§ Required action
Exclude all pictures, and reproduce exactly the lines from the one containing "Click the first row's Column cell" through the end of the records, with nothing else added.

----------

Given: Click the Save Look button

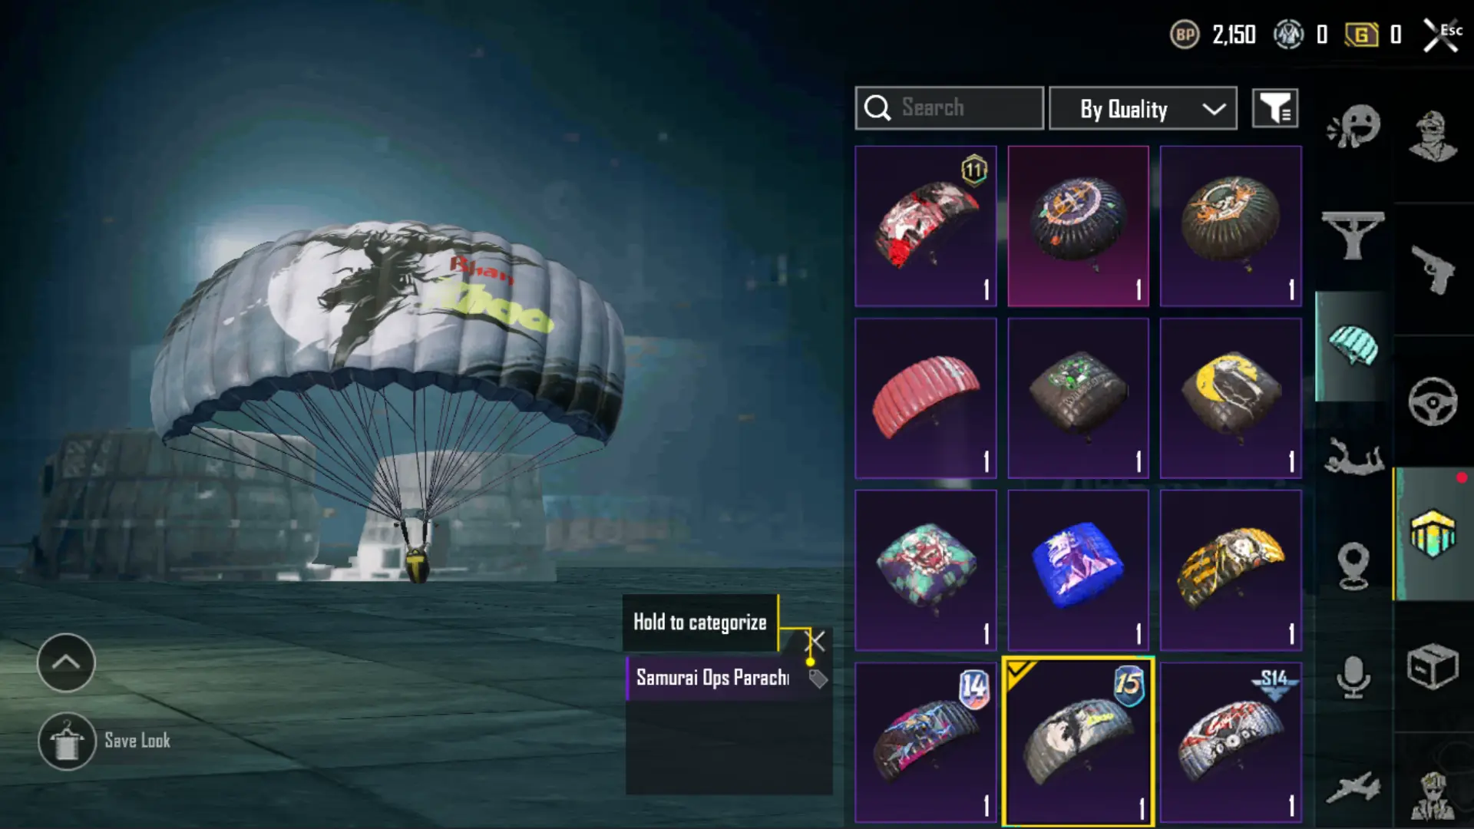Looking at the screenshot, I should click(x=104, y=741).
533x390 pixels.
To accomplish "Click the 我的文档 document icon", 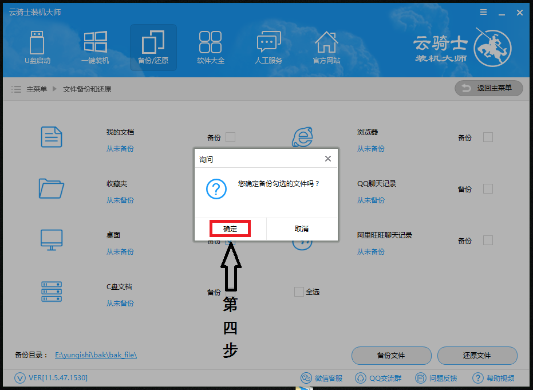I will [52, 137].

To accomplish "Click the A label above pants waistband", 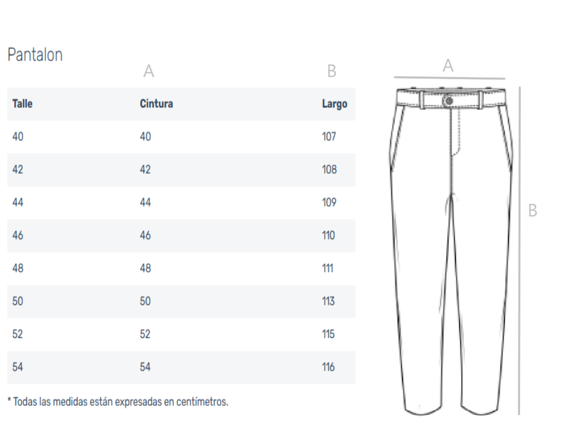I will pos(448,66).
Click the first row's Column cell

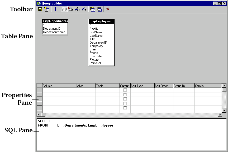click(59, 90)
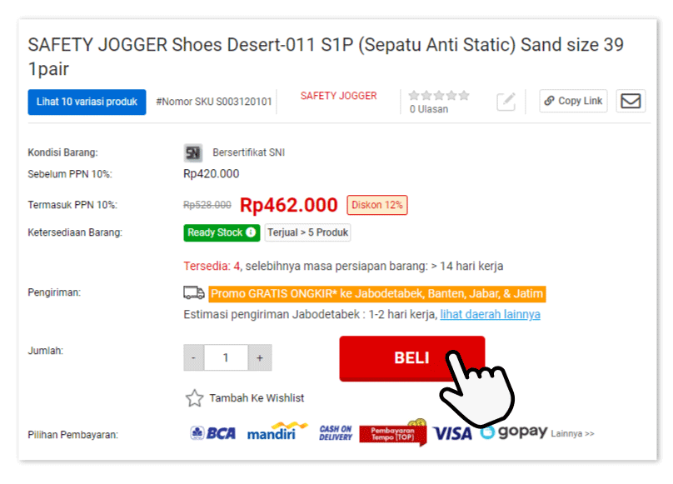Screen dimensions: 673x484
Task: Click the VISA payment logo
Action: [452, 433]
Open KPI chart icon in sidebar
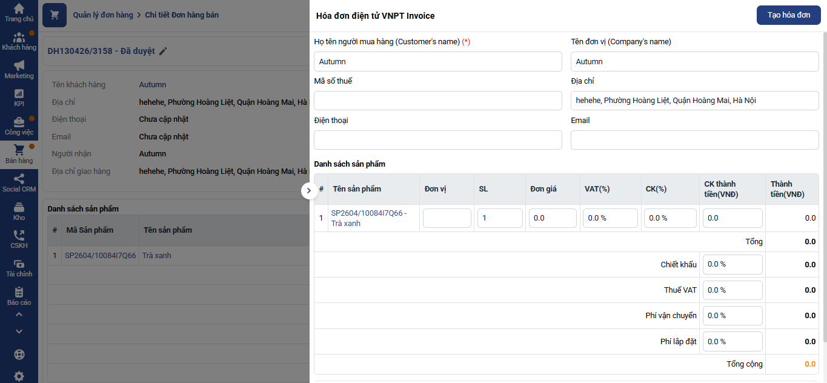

----------

§ Exercise answer
Click the first row's Column cell

click(59, 90)
Screen dimensions: 673x484
Task: Click the VISA payment logo
Action: [452, 433]
Open KPI chart icon in sidebar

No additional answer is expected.